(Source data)
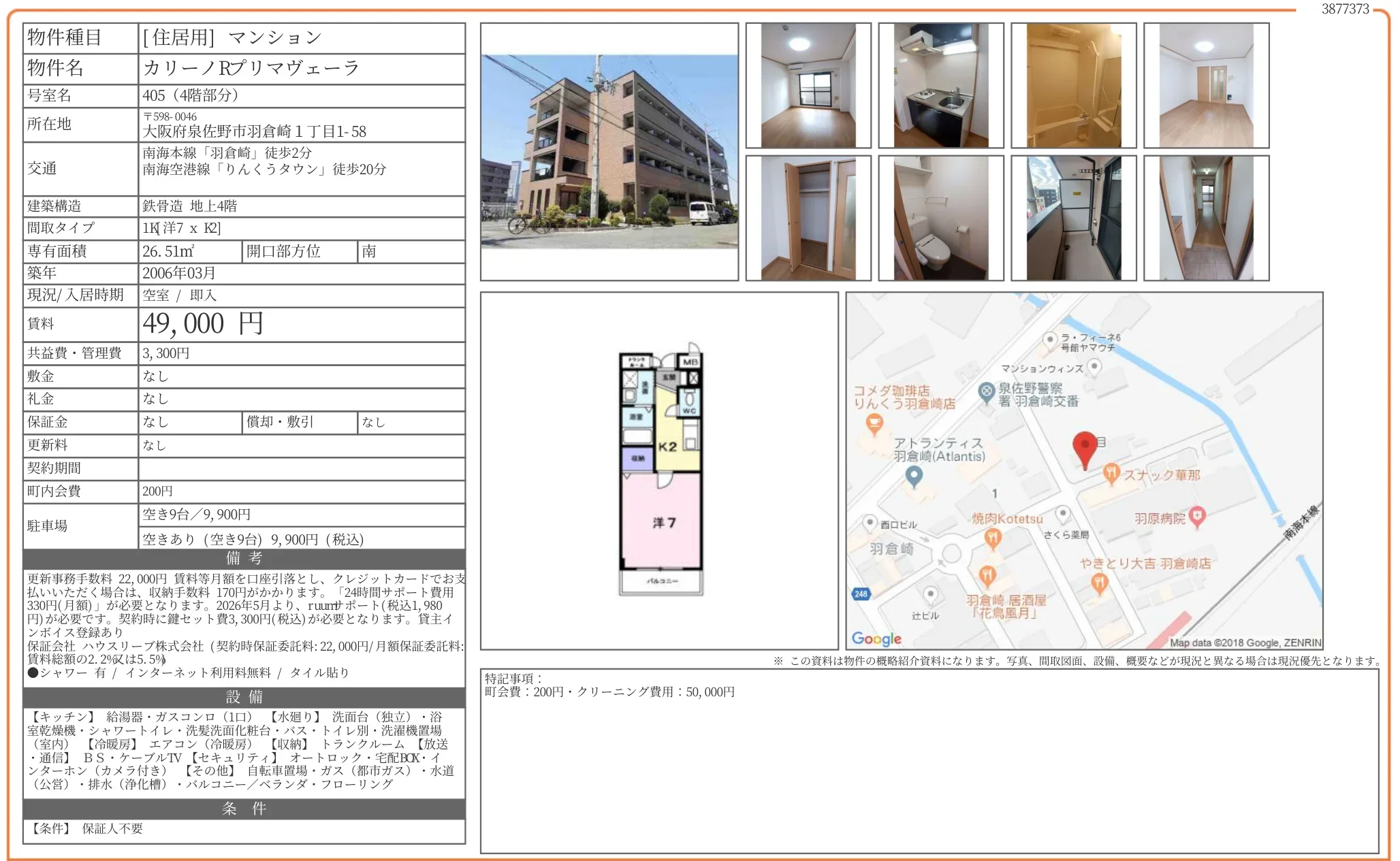Click the 焼肉Kotetsu restaurant marker
The image size is (1400, 861).
993,538
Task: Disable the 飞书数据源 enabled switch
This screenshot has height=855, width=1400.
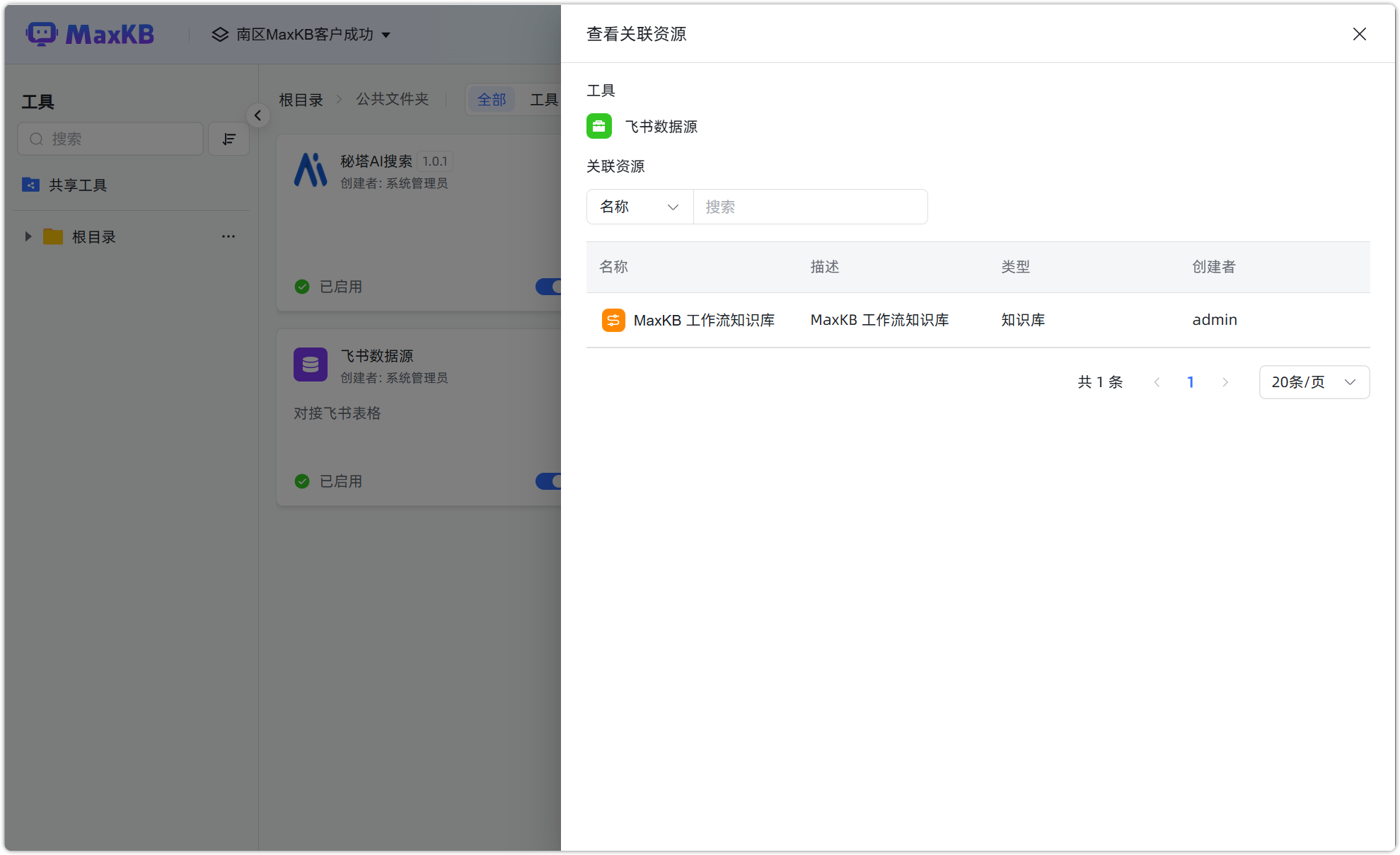Action: (x=551, y=481)
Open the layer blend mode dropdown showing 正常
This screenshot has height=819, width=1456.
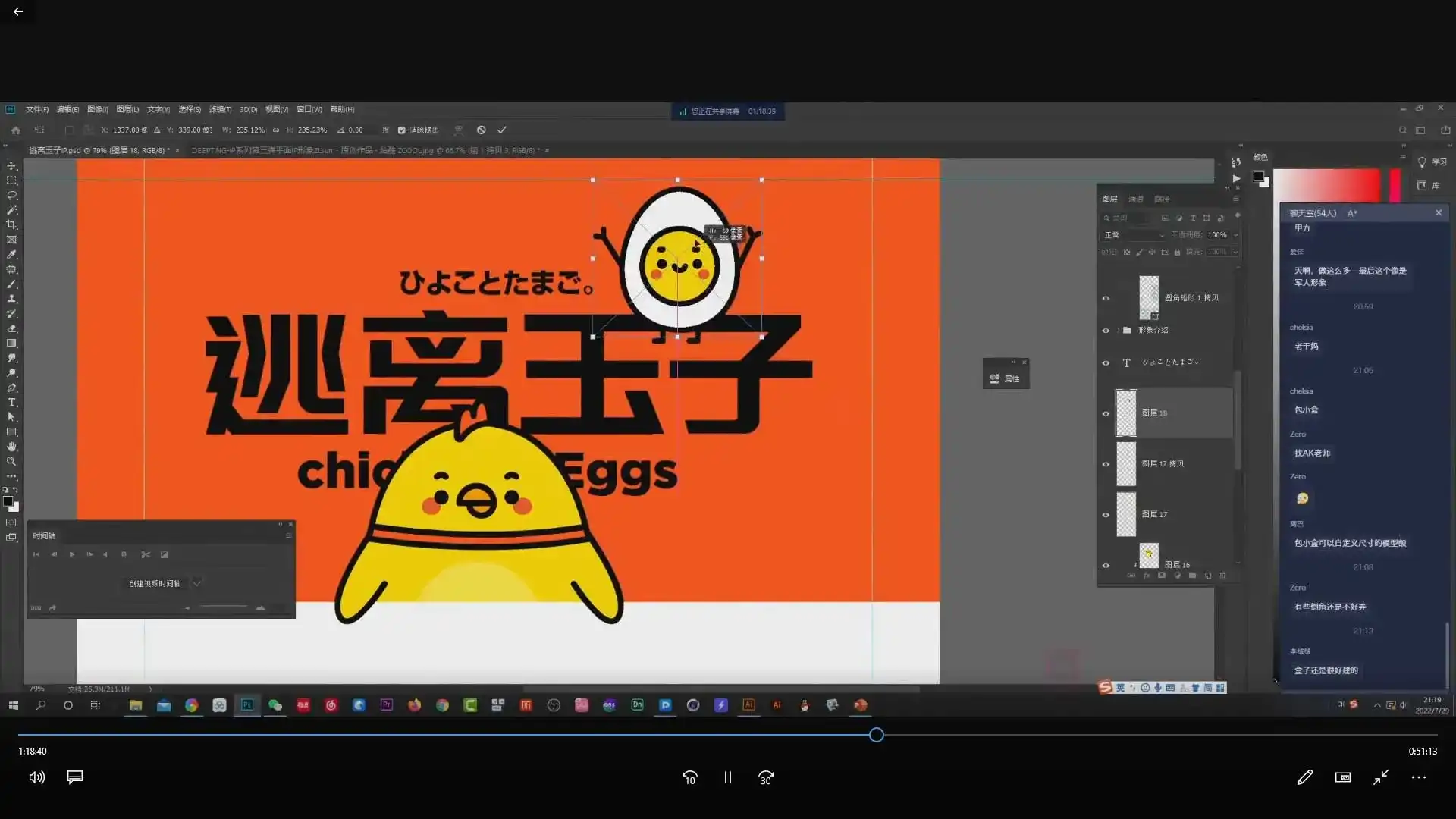pyautogui.click(x=1135, y=235)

What the task requires –
The exact lines from the one containing "Open the layer blend mode dropdown showing 正常" through the end of the data are to be copied, with both ends kept and pictures left out.

Response area –
Open the layer blend mode dropdown showing 正常
This screenshot has height=819, width=1456.
pyautogui.click(x=1135, y=235)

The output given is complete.